Powder Alarm

The Coercive Acts of 1774 was a controversial series of parliamentary legislation that was intended to punish the rebellious Bostonians for the Boston Tea Party of 1773. It effectively closed the Port of Boston and dissolved colonial government, replacing it with a royally-appointed governing body named the Mandamus Council. Cambridge appointees included Thomas Oliver, along with Judges Samuel Danforth and Joseph Lee.

This loss of autonomy raised tensions in the colony between the citizens, who felt their rights were being undermined, and the military and appointed officials, who felt the citizens were not paying their fair share and were not being compliant. In the autumn of 1774, convinced that Cantabrigians were plotting to steal the remaining colony-owned powder from the Charlestown Powder house (which still stands in modern day Somerville), William Brattle informed Thomas Gage, the Commander In Chief and Royal Governor of Massachusetts Bay, of his apprehension about the gunpowder and the build-up of local militias. Brattle’s letter to Gage was lost and later found by a patriot who subsequently published it in a popular Boston newspaper.

Brattle was condemned for his role in the Powder Alarm, but it was General Gage who made the gravest error. Instead of quietly investigating the powder house inventory, he gathered 300 troops and sailed to Charlestown on a “secret” mission with the objective of seizing the remaining barrels. Removing the powder was fully within his jurisdiction as the governor of the colony; however, he misjudged the provincials’ reaction. The colonists perceived this operation as a provocative measure, and as an unwarranted exhibition of royal power.

By the following morning, approximately two and a half times the population of Cambridge, 4,000 people gathered on Cambridge Common. The public exposure of Brattle’s involvement in the incident transformed the provincials’ fear into rage. Patriot leaders utilized the power of the assembled crowd to protest their grievances.

They then demanded the resignation of Lieutenant Governor Thomas Oliver, as well as Judges Samuel Danforth and Joseph Lee who were all members of the Mandamus Council. Oliver presumed that Governor Gage would send troops to suppress the mob, and feared the potential violent confrontation. In an effort to prevent a conflict, he traveled to Boston to speak with General Gage. In due course, Oliver returned to Cambridge and was able to calm the crowds and returned to his house. However, later that day, a despised tax collector, Benjamin Hallowell, rode past the crowd in his private carriage. Within a few minutes 160 men on horseback were in full pursuit of Hallowell. With a pistol in each hand, Hallowell hopped on his servant’s horse and rode in a full gallop toward the safety of the fortified Boston walls.

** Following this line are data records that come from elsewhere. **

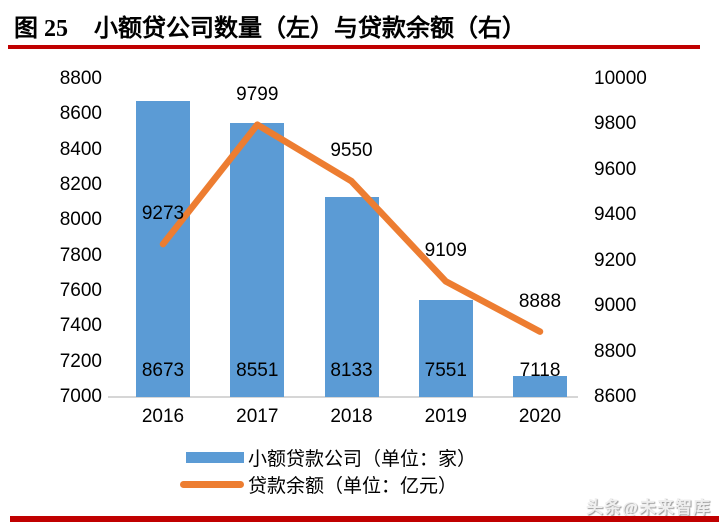 The width and height of the screenshot is (719, 529). What do you see at coordinates (215, 457) in the screenshot?
I see `bar-series-swatch-icon` at bounding box center [215, 457].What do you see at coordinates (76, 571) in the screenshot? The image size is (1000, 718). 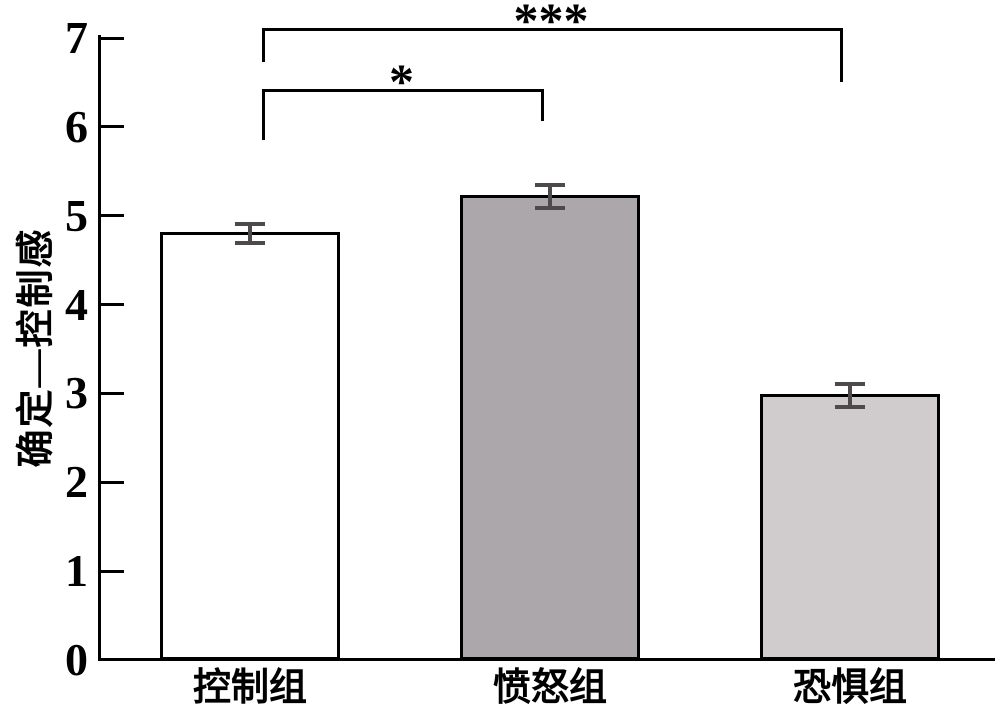 I see `y-tick-label: 1` at bounding box center [76, 571].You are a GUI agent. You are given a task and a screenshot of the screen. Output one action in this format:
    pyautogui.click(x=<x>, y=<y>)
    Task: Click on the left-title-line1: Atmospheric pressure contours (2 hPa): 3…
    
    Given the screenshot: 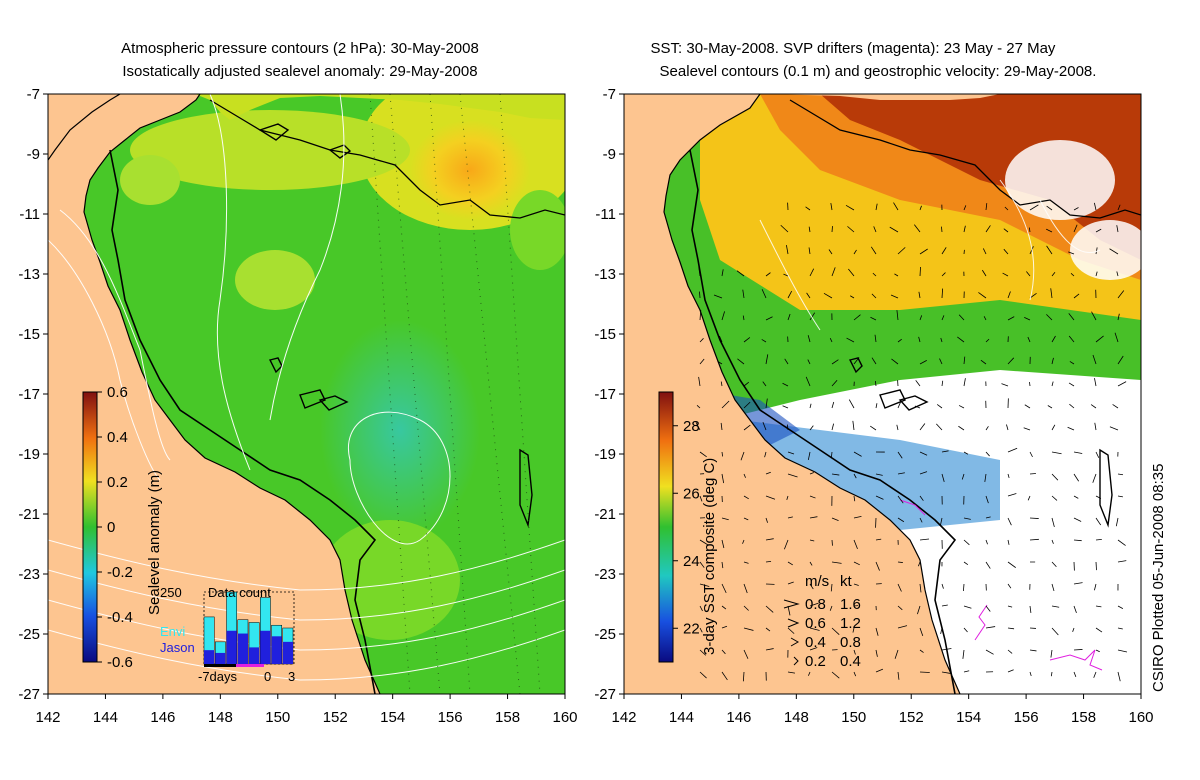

This excitement agitated the crowds and they soon marched down Brattle Street and surrounded Lt. Governor Oliver’s house, demanding his resignation. He stepped down, saying: “My house in Cambridge being surrounded by about four thousand people in compliance with their commands I sign my name.”
In the months following the protest over the Mandamus Council, the Tories of Cambridge left, first moving to Boston which was much less volatile because of a larger British military presence.